Set down exactly, from the records below, the line with "Click the SYNOPSIS section heading" through the line with "Given: Click the waving hand emoji", and nothing else.

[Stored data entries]
• • • • •

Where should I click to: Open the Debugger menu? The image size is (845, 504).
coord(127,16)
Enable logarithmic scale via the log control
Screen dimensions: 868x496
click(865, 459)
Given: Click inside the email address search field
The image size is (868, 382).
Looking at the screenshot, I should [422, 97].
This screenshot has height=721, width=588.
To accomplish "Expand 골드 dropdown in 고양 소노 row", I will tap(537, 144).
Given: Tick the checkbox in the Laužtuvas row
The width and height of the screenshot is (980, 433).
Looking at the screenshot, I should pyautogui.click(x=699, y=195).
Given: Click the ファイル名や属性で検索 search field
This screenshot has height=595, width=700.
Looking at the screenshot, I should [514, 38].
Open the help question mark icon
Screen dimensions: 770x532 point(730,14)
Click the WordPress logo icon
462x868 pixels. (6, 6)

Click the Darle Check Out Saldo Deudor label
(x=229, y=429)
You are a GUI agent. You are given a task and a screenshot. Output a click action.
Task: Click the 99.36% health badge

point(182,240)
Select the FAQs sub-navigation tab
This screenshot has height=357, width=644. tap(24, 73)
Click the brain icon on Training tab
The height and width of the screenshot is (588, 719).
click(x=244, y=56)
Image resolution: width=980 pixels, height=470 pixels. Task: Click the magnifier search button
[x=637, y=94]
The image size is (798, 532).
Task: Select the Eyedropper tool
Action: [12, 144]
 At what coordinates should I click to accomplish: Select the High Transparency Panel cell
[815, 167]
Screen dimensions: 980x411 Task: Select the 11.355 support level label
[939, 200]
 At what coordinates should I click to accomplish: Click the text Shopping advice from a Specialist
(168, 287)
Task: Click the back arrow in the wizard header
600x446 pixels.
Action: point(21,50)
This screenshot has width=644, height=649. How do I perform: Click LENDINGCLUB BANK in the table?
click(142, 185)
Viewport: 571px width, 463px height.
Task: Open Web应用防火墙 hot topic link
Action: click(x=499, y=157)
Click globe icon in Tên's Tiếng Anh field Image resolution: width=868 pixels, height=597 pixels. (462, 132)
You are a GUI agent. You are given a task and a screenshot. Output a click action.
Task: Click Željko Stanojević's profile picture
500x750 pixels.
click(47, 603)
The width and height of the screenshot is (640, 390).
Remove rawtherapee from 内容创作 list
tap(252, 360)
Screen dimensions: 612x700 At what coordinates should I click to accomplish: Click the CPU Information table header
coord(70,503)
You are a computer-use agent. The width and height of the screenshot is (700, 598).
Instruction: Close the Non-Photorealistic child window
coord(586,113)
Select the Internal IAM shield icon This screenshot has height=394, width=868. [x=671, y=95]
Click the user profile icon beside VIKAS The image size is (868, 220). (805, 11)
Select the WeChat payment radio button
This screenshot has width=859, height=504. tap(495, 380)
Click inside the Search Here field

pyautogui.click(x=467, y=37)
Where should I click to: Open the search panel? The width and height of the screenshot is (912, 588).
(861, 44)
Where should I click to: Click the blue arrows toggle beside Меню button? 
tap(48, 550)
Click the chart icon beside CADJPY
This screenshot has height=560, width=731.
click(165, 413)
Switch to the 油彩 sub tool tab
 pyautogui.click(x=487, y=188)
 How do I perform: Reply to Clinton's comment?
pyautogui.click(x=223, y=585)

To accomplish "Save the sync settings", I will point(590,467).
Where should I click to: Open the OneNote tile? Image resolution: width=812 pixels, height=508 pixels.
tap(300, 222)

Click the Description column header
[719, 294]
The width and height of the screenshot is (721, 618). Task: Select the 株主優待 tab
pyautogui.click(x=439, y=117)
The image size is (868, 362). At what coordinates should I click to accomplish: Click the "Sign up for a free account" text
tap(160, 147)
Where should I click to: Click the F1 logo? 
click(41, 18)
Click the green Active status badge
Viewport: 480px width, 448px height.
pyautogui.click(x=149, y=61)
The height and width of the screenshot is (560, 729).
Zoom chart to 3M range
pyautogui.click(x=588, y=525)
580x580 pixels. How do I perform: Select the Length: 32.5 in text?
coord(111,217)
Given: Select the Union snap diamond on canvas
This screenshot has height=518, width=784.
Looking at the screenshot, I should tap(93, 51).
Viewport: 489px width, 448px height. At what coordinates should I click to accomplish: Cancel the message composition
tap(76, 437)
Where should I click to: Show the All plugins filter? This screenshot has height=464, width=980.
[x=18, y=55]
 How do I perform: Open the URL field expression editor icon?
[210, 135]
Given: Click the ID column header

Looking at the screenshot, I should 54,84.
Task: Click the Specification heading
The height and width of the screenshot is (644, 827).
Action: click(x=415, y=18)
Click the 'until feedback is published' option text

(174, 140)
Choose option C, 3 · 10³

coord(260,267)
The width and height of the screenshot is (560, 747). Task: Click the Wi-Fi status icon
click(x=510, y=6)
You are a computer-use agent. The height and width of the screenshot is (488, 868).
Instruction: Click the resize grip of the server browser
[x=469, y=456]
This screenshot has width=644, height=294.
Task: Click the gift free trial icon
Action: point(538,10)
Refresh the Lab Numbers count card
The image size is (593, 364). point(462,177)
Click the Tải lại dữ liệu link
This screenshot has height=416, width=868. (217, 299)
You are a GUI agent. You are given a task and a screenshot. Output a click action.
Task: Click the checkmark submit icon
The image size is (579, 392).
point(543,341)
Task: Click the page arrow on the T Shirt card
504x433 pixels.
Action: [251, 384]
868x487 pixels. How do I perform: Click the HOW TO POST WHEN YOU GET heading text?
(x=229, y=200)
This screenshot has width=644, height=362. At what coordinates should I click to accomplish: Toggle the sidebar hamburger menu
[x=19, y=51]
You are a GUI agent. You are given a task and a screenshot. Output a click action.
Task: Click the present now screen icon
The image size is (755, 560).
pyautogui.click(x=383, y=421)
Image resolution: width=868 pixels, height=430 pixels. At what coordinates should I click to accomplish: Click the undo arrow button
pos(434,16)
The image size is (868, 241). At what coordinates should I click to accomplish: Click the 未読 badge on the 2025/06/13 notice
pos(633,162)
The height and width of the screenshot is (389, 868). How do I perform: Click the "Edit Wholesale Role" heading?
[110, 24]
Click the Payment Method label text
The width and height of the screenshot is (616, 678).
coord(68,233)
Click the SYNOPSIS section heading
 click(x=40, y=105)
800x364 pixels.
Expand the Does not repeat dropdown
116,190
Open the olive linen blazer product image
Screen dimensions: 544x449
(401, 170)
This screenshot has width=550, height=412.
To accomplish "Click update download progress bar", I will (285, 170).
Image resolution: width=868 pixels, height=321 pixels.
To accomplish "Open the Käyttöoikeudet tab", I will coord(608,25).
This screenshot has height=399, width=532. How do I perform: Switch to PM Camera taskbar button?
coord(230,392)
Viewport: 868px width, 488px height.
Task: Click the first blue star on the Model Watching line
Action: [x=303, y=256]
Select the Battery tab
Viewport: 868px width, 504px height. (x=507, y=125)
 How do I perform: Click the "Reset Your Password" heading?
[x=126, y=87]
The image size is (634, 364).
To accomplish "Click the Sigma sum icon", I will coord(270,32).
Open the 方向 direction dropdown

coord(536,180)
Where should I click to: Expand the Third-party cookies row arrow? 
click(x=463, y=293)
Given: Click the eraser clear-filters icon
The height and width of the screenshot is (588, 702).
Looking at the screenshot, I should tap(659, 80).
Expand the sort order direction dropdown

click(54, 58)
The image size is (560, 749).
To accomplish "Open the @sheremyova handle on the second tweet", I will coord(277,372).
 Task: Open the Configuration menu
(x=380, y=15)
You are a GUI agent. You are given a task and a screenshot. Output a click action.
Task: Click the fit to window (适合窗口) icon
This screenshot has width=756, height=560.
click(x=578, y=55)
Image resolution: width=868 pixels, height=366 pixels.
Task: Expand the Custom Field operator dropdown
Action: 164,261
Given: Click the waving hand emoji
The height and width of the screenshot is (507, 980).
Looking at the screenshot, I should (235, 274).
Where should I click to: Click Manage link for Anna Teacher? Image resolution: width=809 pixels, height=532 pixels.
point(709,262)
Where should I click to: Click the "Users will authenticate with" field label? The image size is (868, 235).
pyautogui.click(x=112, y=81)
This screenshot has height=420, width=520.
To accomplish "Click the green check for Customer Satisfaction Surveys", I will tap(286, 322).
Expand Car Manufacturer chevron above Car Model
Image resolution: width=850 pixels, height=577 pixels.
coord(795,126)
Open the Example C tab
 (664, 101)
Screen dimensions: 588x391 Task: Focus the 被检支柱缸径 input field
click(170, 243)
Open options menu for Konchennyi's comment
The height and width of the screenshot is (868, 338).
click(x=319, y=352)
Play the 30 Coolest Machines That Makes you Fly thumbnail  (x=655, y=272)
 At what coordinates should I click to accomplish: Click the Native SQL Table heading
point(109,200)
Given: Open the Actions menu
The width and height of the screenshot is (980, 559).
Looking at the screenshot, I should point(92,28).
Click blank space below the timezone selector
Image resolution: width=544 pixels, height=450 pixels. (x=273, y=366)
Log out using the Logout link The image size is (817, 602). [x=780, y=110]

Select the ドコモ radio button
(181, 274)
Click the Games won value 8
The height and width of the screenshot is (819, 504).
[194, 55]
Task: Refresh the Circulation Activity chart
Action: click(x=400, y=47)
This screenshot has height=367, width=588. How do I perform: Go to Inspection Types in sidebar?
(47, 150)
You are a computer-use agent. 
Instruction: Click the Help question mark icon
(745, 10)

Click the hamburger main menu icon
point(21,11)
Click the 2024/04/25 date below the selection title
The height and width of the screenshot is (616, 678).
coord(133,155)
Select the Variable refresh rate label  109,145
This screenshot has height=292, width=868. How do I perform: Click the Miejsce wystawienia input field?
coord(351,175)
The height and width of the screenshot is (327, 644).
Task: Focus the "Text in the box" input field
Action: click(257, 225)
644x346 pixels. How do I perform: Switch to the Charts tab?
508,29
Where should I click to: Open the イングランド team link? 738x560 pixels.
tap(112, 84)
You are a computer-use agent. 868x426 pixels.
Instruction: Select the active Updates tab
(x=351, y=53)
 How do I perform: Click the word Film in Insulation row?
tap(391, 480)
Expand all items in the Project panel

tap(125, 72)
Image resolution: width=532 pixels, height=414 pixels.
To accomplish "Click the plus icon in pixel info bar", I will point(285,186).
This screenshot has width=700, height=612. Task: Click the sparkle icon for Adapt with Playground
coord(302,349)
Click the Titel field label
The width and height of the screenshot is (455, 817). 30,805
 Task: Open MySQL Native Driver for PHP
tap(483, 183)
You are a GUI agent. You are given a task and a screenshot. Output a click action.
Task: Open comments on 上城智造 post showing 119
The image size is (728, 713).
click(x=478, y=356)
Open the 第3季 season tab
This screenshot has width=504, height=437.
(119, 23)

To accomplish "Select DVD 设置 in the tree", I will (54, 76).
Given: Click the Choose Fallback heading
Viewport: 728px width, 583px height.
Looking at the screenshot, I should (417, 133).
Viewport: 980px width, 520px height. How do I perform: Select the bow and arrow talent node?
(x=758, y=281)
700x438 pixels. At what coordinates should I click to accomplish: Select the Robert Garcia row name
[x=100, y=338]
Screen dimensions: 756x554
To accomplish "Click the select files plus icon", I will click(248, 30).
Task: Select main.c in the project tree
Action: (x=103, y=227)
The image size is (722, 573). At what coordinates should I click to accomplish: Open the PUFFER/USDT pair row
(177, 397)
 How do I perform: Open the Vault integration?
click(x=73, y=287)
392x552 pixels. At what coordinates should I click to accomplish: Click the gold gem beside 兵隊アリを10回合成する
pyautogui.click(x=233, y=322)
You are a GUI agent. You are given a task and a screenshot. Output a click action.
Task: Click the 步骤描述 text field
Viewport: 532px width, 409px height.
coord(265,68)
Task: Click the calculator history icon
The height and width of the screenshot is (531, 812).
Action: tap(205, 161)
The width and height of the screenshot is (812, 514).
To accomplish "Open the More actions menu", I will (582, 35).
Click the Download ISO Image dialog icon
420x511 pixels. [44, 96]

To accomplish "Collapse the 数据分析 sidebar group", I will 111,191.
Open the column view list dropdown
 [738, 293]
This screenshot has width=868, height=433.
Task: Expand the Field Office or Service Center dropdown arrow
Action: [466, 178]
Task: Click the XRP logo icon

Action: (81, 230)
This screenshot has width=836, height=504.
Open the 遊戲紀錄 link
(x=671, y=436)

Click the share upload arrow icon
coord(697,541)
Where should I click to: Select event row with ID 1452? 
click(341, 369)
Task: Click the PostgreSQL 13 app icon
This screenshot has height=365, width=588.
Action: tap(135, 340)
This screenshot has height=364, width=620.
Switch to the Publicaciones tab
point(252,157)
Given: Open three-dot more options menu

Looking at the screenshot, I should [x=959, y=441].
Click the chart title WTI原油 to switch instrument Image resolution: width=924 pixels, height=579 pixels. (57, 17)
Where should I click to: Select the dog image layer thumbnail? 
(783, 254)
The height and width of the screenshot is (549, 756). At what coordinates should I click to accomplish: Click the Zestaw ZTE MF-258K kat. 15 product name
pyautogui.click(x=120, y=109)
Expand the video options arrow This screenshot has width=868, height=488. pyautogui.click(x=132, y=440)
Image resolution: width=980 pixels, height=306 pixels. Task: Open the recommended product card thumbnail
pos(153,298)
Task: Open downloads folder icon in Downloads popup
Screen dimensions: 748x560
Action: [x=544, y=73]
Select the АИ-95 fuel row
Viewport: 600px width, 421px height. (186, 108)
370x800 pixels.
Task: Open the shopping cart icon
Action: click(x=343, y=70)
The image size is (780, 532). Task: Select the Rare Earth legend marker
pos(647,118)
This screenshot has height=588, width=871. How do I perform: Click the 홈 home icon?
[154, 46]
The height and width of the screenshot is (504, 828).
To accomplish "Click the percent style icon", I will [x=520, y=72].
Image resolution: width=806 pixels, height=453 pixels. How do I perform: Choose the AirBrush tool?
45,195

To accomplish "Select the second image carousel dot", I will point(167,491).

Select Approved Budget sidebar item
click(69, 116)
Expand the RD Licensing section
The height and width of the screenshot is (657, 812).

• • • • •

▶ **Answer space**
Click the SYNOPSIS section heading
 click(x=40, y=105)
800x364 pixels.
Expand the Does not repeat dropdown
116,190
Open the olive linen blazer product image
Screen dimensions: 544x449
(401, 170)
This screenshot has width=550, height=412.
To accomplish "Click update download progress bar", I will (285, 170).
Image resolution: width=868 pixels, height=321 pixels.
To accomplish "Open the Käyttöoikeudet tab", I will coord(608,25).
This screenshot has height=399, width=532. How do I perform: Switch to PM Camera taskbar button?
coord(230,392)
Viewport: 868px width, 488px height.
Task: Click the first blue star on the Model Watching line
Action: [x=303, y=256]
Select the Battery tab
Viewport: 868px width, 504px height. (x=507, y=125)
 How do I perform: Click the "Reset Your Password" heading?
[x=126, y=87]
The image size is (634, 364).
To accomplish "Click the Sigma sum icon", I will coord(270,32).
Open the 方向 direction dropdown

coord(536,180)
Where should I click to: Expand the Third-party cookies row arrow? 
click(x=463, y=293)
Given: Click the eraser clear-filters icon
The height and width of the screenshot is (588, 702).
Looking at the screenshot, I should tap(659, 80).
Expand the sort order direction dropdown

click(54, 58)
The image size is (560, 749).
To accomplish "Open the @sheremyova handle on the second tweet", I will coord(277,372).
 Task: Open the Configuration menu
(x=380, y=15)
You are a GUI agent. You are given a task and a screenshot. Output a click action.
Task: Click the fit to window (适合窗口) icon
This screenshot has width=756, height=560.
click(x=578, y=55)
Image resolution: width=868 pixels, height=366 pixels.
Task: Expand the Custom Field operator dropdown
Action: 164,261
Given: Click the waving hand emoji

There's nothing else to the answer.